EXERCICES:
[A] Répondez à ces questions sur le texte consacré à Dominique Lucci :
(i) Avec quel objet trace-t-il ses figures sur les bandes de papier thermique ?
(ii) Avec quoi investit-il l'espace des murs ?
(iii) Quelles servitudes du lieu le texte énumère-t-il ?
[B] Recopiez à l'identique la partie des entrées qui s'ouvre sur leur toute première ligne et se ferme sur la ligne contenant « sheets (518, 999) », ces deux lignes comprises.

EXTRAIT DU DOCUMENT:
Déambulations fantasques
Joie pure du
dessin qui, d’un trait, fait surgir un monde au bout des doigts.
Dominique Lucci s’adonne à ce malin plaisir depuis fort longtemps,
et avec quel ravissement ! S’il puise sa matière dans le réel
qui l’entoure et l’intrigue — dans la panoplie des objets
usuels, dans les décors périurbains ou dans la nature persistante
qui cherche à regagner sur le territoire que ceux-ci ont rogné —
c’est pour aussitôt en contaminer la restitution par ses propres
fantasmagories, les débordements d’une rêverie fantasque et
têtue.
Assez vite, le
sentiment de se trouver un peu trop contenu dans le cadre de la page
— encore qu’il ne boude pas son plaisir devant la feuille — l’a
poussé à s’aventurer vers d’autres supports avec leurs
contraintes propres. Des fonds d’assiettes, par exemple, ou bien de
longues bandes de papier thermique sur lesquelles, jouant volontiers
avec le feu, il trace ses figures à l’aide d’un bâtonnet
d’encens, la pointe incandescente l’obligeant alors à une
rapidité d’exécution pour inscrire sans dégâts les linéaments
de sa cicatrice noire. Mais ce qu’aime avant tout Dominique Lucci,
c’est travailler in
situ, dans, sur
et avec le lieu où il est invité à exposer. Il investit alors
directement l’espace des murs avec ses feutres de couleur,
s’offrant ainsi de vastes possibilités de développements
graphiques et narratifs et la permission de jouer avec un ensemble de
servitudes : les angles, les reliefs, les changements de plans.

[Lignes de données de pointage]
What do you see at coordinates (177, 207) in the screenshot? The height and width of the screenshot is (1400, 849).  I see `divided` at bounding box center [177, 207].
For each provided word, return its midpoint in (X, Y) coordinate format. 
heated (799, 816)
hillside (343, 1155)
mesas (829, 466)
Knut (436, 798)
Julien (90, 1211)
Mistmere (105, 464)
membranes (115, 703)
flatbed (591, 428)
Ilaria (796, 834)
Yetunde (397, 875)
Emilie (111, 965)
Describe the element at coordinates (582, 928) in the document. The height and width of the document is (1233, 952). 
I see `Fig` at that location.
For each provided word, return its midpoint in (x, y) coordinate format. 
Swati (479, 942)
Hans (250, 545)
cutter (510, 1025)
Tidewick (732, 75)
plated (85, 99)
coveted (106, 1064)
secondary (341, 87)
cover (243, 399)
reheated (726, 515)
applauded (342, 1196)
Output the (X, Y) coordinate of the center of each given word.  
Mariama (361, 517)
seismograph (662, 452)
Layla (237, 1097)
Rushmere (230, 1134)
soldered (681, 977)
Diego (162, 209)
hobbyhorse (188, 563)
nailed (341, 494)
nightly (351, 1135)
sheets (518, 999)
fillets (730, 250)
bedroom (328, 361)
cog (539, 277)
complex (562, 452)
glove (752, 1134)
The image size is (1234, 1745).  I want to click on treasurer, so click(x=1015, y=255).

CORRIGÉS:
[A]
(i) Un bâtonnet d'encens.
(ii) Avec ses feutres de couleur.
(iii) Les angles, les reliefs, les changements de plans.

[B]
What do you see at coordinates (177, 207) in the screenshot? The height and width of the screenshot is (1400, 849).  I see `divided` at bounding box center [177, 207].
For each provided word, return its midpoint in (X, Y) coordinate format. 
heated (799, 816)
hillside (343, 1155)
mesas (829, 466)
Knut (436, 798)
Julien (90, 1211)
Mistmere (105, 464)
membranes (115, 703)
flatbed (591, 428)
Ilaria (796, 834)
Yetunde (397, 875)
Emilie (111, 965)
Describe the element at coordinates (582, 928) in the document. The height and width of the document is (1233, 952). 
I see `Fig` at that location.
For each provided word, return its midpoint in (x, y) coordinate format. 
Swati (479, 942)
Hans (250, 545)
cutter (510, 1025)
Tidewick (732, 75)
plated (85, 99)
coveted (106, 1064)
secondary (341, 87)
cover (243, 399)
reheated (726, 515)
applauded (342, 1196)
Output the (X, Y) coordinate of the center of each given word.  
Mariama (361, 517)
seismograph (662, 452)
Layla (237, 1097)
Rushmere (230, 1134)
soldered (681, 977)
Diego (162, 209)
hobbyhorse (188, 563)
nailed (341, 494)
nightly (351, 1135)
sheets (518, 999)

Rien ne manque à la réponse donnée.